Who doesn’t love a boozy brunch? One of my favorite spots in Columbus for a Sunday morning nosh session is Wolf’s Ridge Brewery.
And while they have some awesome breakfast cocktails, I tend to always accompany my Toad in the Hole food order with the classic Beermosa.
As the name suggests, a beermosa is a take on the orange juice-based beverage substituting beer for the champagne.
But can it be as easy as pouring any beer you have on hand into a glass and topping it off with orange juice? Not so fast. I went on a quest to figure out what makes a good beermosa and here’s what I discovered.
For a great tasting beermosa, use a beer which already has citrus notes, such as a wheat beer or a Belgian style ale.

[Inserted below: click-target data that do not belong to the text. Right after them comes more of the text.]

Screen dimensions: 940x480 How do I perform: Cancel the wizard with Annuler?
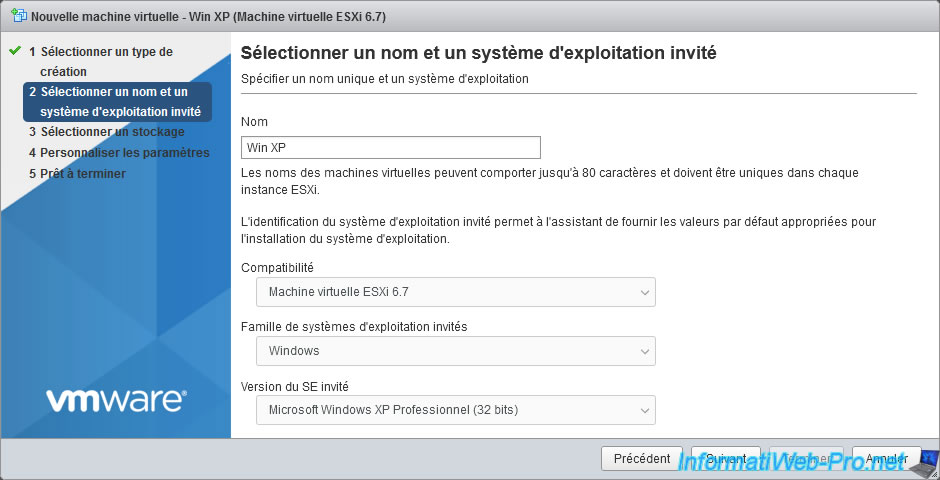(x=886, y=459)
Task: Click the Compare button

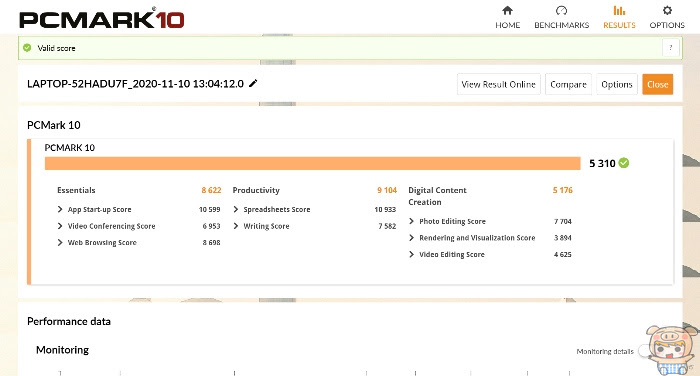Action: 568,84
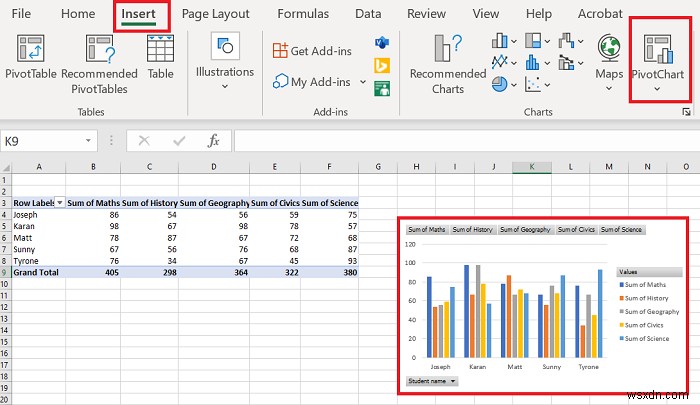The height and width of the screenshot is (405, 700).
Task: Open the Formulas tab
Action: [303, 14]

Using a beer with hints of citrus is a good signal the orange juice flavor will complement the existing taste.
If you’ve ever ordered a beer that was served with an orange wedge, such as a Blue Moon or Shock Top, that’s a fairly good indication the beer’s profile will work with the juice.
Here’s a list of some of the more widely distributed wheat and Belgian style beers you may find at your local bottle shop or even grocery store.
Recommended Beers for Beermosas
- Brewery Ommegang Witte
- Allagash White
- Einstock Icelandic White Ale
- Blue Moon Belgian White
- Shock Top Belgian White
- Goose Island 312 Urban Wheat Ale
- Sam Adam’s Summer Ale
If you plan to purchase your beer from your local brewery, look for words that indicate a citrus taste within the description.
Beermosa Recipe (also known as a Brass Monkey)
This beer cocktail takes no time or complicated steps to make – just pour 2 ingredients into a glass and enjoy. However, the beer to orange juice ratio is something to pay attention to.
Like my mimosas with just a splash of orange juice so the cocktail maintains its bubbly carbonation.
And so it is the same with beermosas – I like to keep it from getting too heavy by limiting the orange juice to beer ratio to between 1:2 or 1:3.
Many recipes advocate a half beer half juice split, which I think is way too heavy and it makes it hard to appreciate the flavor of the beer. At this point, you might as well just drink straight orange juice.
If you prefer it, use fresh squeezed orange juice. But from the carton works fine, too, if you’re lazy like me. I also find pulp-free easier to drink but use whatever you prefer.
While wheat and Belgian style ales make delicious beermosas, don’t be afraid to branch out to other styles. Many IPAs carry citrus notes. And if you love chocolate covered oranges, maybe try a rich stout?